Pixel coordinate grounding data:
_ _ _ _ _ _ _

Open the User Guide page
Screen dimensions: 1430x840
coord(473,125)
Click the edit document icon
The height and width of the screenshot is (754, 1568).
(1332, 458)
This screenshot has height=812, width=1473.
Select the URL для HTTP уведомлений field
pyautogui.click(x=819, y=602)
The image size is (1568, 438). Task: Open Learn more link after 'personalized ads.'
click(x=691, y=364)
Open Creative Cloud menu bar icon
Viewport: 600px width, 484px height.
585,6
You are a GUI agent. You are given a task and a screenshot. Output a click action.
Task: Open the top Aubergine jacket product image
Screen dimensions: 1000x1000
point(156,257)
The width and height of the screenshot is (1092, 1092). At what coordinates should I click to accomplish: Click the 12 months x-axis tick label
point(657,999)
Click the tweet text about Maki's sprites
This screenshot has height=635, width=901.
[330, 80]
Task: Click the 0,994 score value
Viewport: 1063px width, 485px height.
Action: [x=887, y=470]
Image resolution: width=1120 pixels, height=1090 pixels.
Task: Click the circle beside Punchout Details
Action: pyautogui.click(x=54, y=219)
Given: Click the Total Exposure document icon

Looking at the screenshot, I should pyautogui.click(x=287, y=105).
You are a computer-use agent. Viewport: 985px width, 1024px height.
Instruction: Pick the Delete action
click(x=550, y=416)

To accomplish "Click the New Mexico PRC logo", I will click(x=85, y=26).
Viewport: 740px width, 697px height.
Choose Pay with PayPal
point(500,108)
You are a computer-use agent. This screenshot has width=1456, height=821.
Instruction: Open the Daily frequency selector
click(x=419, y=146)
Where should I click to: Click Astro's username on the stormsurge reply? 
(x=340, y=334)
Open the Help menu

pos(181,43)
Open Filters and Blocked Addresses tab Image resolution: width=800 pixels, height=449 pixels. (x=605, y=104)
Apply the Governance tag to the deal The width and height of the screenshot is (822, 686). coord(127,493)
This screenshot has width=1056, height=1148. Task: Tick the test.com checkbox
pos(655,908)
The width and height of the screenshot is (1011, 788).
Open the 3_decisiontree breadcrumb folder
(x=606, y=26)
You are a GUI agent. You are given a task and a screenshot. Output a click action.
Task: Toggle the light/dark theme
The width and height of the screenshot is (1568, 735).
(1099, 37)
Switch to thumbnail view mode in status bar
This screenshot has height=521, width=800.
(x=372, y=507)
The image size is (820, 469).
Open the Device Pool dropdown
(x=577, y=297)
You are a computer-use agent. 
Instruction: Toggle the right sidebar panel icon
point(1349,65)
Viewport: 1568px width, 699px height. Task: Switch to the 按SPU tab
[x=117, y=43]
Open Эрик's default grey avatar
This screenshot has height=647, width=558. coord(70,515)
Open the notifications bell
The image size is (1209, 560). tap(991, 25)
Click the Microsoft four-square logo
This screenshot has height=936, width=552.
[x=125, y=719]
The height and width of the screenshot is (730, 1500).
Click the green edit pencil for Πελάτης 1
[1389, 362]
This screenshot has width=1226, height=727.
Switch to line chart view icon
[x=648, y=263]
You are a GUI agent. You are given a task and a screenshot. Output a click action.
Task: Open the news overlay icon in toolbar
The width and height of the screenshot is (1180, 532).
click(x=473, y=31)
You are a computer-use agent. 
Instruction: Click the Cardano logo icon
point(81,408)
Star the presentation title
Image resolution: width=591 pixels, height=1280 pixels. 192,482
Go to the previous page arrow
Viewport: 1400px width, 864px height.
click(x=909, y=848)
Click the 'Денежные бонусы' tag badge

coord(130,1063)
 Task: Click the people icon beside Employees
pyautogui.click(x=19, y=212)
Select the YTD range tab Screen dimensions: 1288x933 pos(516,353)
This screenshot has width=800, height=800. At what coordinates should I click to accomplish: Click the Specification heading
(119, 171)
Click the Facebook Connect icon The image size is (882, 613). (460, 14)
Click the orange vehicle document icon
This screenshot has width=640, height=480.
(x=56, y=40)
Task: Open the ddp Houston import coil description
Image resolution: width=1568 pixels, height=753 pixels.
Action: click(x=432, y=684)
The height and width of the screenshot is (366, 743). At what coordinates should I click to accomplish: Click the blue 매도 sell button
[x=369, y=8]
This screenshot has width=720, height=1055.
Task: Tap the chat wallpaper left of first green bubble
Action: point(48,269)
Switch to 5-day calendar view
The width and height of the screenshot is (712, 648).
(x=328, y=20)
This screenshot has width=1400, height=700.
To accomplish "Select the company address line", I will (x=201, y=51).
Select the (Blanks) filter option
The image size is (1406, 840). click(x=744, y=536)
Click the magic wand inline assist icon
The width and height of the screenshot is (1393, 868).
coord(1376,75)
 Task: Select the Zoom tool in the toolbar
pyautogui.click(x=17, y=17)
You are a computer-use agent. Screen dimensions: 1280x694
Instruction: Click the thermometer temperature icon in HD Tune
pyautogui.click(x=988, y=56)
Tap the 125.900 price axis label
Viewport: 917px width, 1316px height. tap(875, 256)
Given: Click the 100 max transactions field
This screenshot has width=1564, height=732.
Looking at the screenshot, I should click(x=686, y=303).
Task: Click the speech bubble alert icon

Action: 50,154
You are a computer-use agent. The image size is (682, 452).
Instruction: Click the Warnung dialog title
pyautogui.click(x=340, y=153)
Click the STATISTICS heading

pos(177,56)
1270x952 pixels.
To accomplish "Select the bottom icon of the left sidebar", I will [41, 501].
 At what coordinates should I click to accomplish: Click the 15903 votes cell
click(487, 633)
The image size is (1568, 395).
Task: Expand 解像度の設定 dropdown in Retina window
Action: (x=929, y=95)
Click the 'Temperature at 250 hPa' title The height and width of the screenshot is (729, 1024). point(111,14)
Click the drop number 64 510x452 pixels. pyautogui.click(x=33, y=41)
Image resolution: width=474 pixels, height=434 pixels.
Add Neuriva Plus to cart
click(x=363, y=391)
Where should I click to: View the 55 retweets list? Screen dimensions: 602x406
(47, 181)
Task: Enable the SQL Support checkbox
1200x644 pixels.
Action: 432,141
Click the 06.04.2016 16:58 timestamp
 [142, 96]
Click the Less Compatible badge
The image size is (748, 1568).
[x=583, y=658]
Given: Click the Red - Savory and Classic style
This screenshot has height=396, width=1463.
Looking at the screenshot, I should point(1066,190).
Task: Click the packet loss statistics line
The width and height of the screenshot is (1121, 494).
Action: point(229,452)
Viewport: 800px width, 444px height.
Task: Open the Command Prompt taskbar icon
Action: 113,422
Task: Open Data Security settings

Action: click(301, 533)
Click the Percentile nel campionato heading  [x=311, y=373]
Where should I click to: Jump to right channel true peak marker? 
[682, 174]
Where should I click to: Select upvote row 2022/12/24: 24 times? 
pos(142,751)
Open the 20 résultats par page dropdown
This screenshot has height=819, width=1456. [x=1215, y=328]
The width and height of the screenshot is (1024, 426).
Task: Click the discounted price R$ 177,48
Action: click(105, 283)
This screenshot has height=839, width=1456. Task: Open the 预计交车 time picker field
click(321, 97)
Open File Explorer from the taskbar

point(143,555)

_ _ _ _ _ _ _

- _Task description_:
Word for word, give back all of the records.

- _Finished exercise_:
Open the User Guide page
Screen dimensions: 1430x840
coord(473,125)
Click the edit document icon
The height and width of the screenshot is (754, 1568).
(1332, 458)
This screenshot has height=812, width=1473.
Select the URL для HTTP уведомлений field
pyautogui.click(x=819, y=602)
The image size is (1568, 438). Task: Open Learn more link after 'personalized ads.'
click(x=691, y=364)
Open Creative Cloud menu bar icon
Viewport: 600px width, 484px height.
585,6
You are a GUI agent. You are given a task and a screenshot. Output a click action.
Task: Open the top Aubergine jacket product image
Screen dimensions: 1000x1000
point(156,257)
The width and height of the screenshot is (1092, 1092). At what coordinates should I click to accomplish: Click the 12 months x-axis tick label
point(657,999)
Click the tweet text about Maki's sprites
This screenshot has height=635, width=901.
[330, 80]
Task: Click the 0,994 score value
Viewport: 1063px width, 485px height.
Action: [x=887, y=470]
Image resolution: width=1120 pixels, height=1090 pixels.
Task: Click the circle beside Punchout Details
Action: pyautogui.click(x=54, y=219)
Given: Click the Total Exposure document icon

Looking at the screenshot, I should pyautogui.click(x=287, y=105).
You are a computer-use agent. Viewport: 985px width, 1024px height.
Instruction: Pick the Delete action
click(x=550, y=416)

To accomplish "Click the New Mexico PRC logo", I will click(x=85, y=26).
Viewport: 740px width, 697px height.
Choose Pay with PayPal
point(500,108)
You are a computer-use agent. This screenshot has width=1456, height=821.
Instruction: Open the Daily frequency selector
click(x=419, y=146)
Where should I click to: Click Astro's username on the stormsurge reply? 
(x=340, y=334)
Open the Help menu

pos(181,43)
Open Filters and Blocked Addresses tab Image resolution: width=800 pixels, height=449 pixels. (x=605, y=104)
Apply the Governance tag to the deal The width and height of the screenshot is (822, 686). coord(127,493)
This screenshot has width=1056, height=1148. Task: Tick the test.com checkbox
pos(655,908)
The width and height of the screenshot is (1011, 788).
Open the 3_decisiontree breadcrumb folder
(x=606, y=26)
You are a GUI agent. You are given a task and a screenshot. Output a click action.
Task: Toggle the light/dark theme
The width and height of the screenshot is (1568, 735).
(1099, 37)
Switch to thumbnail view mode in status bar
This screenshot has height=521, width=800.
(x=372, y=507)
The image size is (820, 469).
Open the Device Pool dropdown
(x=577, y=297)
You are a computer-use agent. 
Instruction: Toggle the right sidebar panel icon
point(1349,65)
Viewport: 1568px width, 699px height. Task: Switch to the 按SPU tab
[x=117, y=43]
Open Эрик's default grey avatar
This screenshot has height=647, width=558. coord(70,515)
Open the notifications bell
The image size is (1209, 560). tap(991, 25)
Click the Microsoft four-square logo
This screenshot has height=936, width=552.
[x=125, y=719]
The height and width of the screenshot is (730, 1500).
Click the green edit pencil for Πελάτης 1
[1389, 362]
This screenshot has width=1226, height=727.
Switch to line chart view icon
[x=648, y=263]
You are a GUI agent. You are given a task and a screenshot. Output a click action.
Task: Open the news overlay icon in toolbar
The width and height of the screenshot is (1180, 532).
click(x=473, y=31)
You are a computer-use agent. 
Instruction: Click the Cardano logo icon
point(81,408)
Star the presentation title
Image resolution: width=591 pixels, height=1280 pixels. 192,482
Go to the previous page arrow
Viewport: 1400px width, 864px height.
click(x=909, y=848)
Click the 'Денежные бонусы' tag badge

coord(130,1063)
 Task: Click the people icon beside Employees
pyautogui.click(x=19, y=212)
Select the YTD range tab Screen dimensions: 1288x933 pos(516,353)
This screenshot has width=800, height=800. At what coordinates should I click to accomplish: Click the Specification heading
(119, 171)
Click the Facebook Connect icon The image size is (882, 613). (460, 14)
Click the orange vehicle document icon
This screenshot has width=640, height=480.
(x=56, y=40)
Task: Open the ddp Houston import coil description
Image resolution: width=1568 pixels, height=753 pixels.
Action: click(x=432, y=684)
The height and width of the screenshot is (366, 743). At what coordinates should I click to accomplish: Click the blue 매도 sell button
[x=369, y=8]
This screenshot has width=720, height=1055.
Task: Tap the chat wallpaper left of first green bubble
Action: point(48,269)
Switch to 5-day calendar view
The width and height of the screenshot is (712, 648).
(x=328, y=20)
This screenshot has width=1400, height=700.
To accomplish "Select the company address line", I will (x=201, y=51).
Select the (Blanks) filter option
The image size is (1406, 840). click(x=744, y=536)
Click the magic wand inline assist icon
The width and height of the screenshot is (1393, 868).
coord(1376,75)
 Task: Select the Zoom tool in the toolbar
pyautogui.click(x=17, y=17)
You are a computer-use agent. Screen dimensions: 1280x694
Instruction: Click the thermometer temperature icon in HD Tune
pyautogui.click(x=988, y=56)
Tap the 125.900 price axis label
Viewport: 917px width, 1316px height. tap(875, 256)
Given: Click the 100 max transactions field
This screenshot has width=1564, height=732.
Looking at the screenshot, I should click(x=686, y=303).
Task: Click the speech bubble alert icon

Action: 50,154
You are a computer-use agent. The image size is (682, 452).
Instruction: Click the Warnung dialog title
pyautogui.click(x=340, y=153)
Click the STATISTICS heading

pos(177,56)
1270x952 pixels.
To accomplish "Select the bottom icon of the left sidebar", I will [41, 501].
 At what coordinates should I click to accomplish: Click the 15903 votes cell
click(487, 633)
The image size is (1568, 395).
Task: Expand 解像度の設定 dropdown in Retina window
Action: (x=929, y=95)
Click the 'Temperature at 250 hPa' title The height and width of the screenshot is (729, 1024). point(111,14)
Click the drop number 64 510x452 pixels. pyautogui.click(x=33, y=41)
Image resolution: width=474 pixels, height=434 pixels.
Add Neuriva Plus to cart
click(x=363, y=391)
Where should I click to: View the 55 retweets list? Screen dimensions: 602x406
(47, 181)
Task: Enable the SQL Support checkbox
1200x644 pixels.
Action: 432,141
Click the 06.04.2016 16:58 timestamp
 [142, 96]
Click the Less Compatible badge
The image size is (748, 1568).
[x=583, y=658]
Given: Click the Red - Savory and Classic style
This screenshot has height=396, width=1463.
Looking at the screenshot, I should point(1066,190).
Task: Click the packet loss statistics line
The width and height of the screenshot is (1121, 494).
Action: point(229,452)
Viewport: 800px width, 444px height.
Task: Open the Command Prompt taskbar icon
Action: 113,422
Task: Open Data Security settings

Action: click(301, 533)
Click the Percentile nel campionato heading  [x=311, y=373]
Where should I click to: Jump to right channel true peak marker? 
[682, 174]
Where should I click to: Select upvote row 2022/12/24: 24 times? 
pos(142,751)
Open the 20 résultats par page dropdown
This screenshot has height=819, width=1456. [x=1215, y=328]
The width and height of the screenshot is (1024, 426).
Task: Click the discounted price R$ 177,48
Action: click(105, 283)
This screenshot has height=839, width=1456. Task: Open the 预计交车 time picker field
click(321, 97)
Open File Explorer from the taskbar

point(143,555)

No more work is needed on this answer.